──────── RECORDS FOR PROCESSING

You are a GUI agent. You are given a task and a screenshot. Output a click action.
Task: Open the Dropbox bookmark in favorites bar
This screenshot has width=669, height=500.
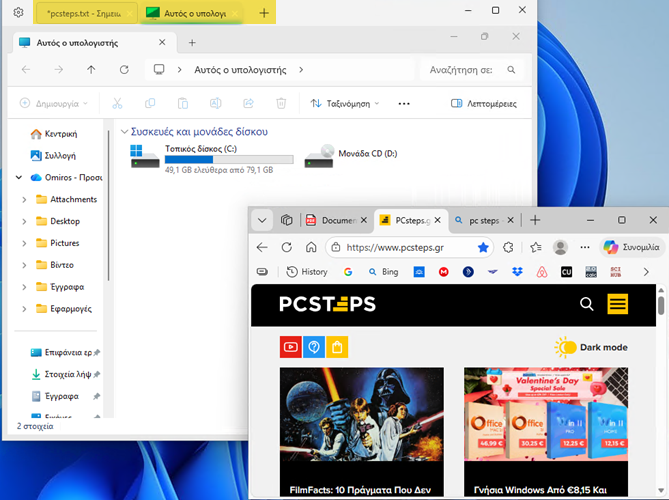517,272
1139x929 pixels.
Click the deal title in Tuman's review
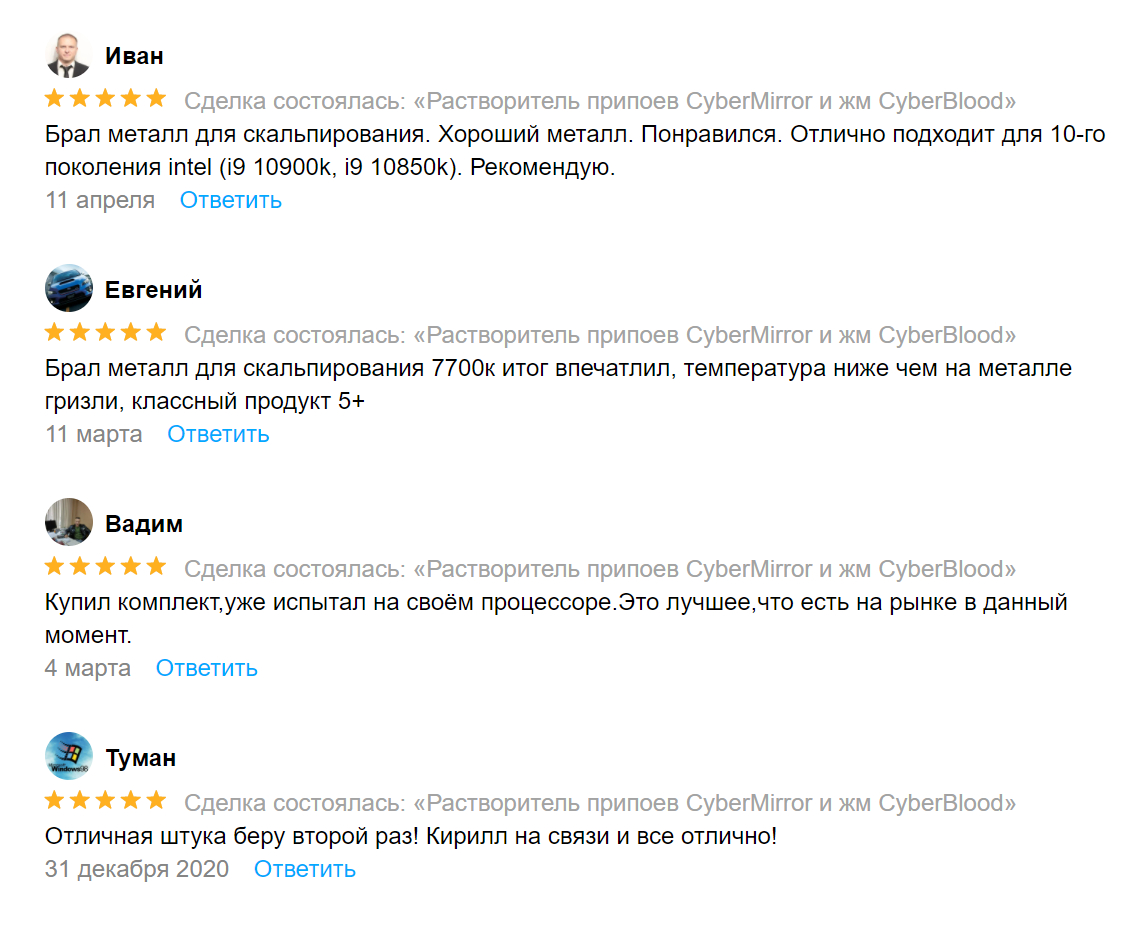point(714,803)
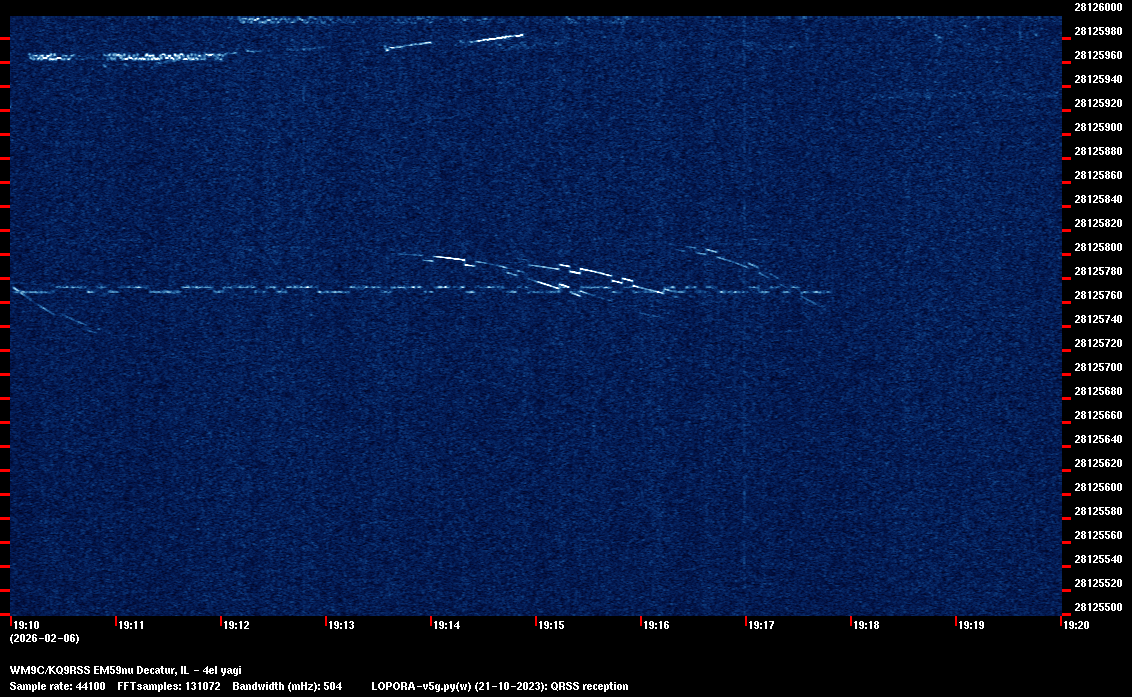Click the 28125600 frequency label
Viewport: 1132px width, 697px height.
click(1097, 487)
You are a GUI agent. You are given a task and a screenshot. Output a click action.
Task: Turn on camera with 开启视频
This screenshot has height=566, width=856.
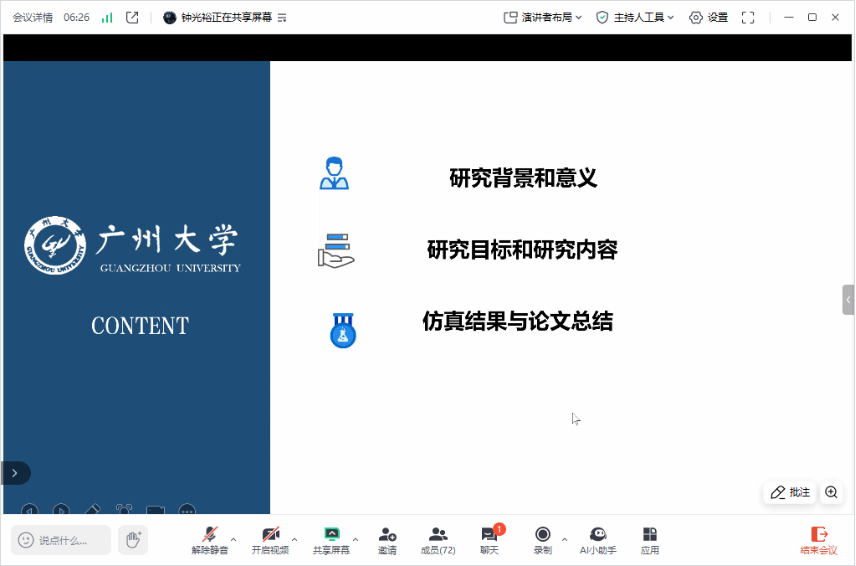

────────────────

DIRECTIONS FOR THIS TASK:
Give again, please, precisely the lines that begin the records and run through the line with "1139x929 pixels." in it, keeping both end lines and dropping any pictures.

TASK SOLUTION:
You are a GUI agent. You are given a task and a screenshot. Output a click action.
Task: Open the Dropbox bookmark in favorites bar
This screenshot has width=669, height=500.
517,272
1139x929 pixels.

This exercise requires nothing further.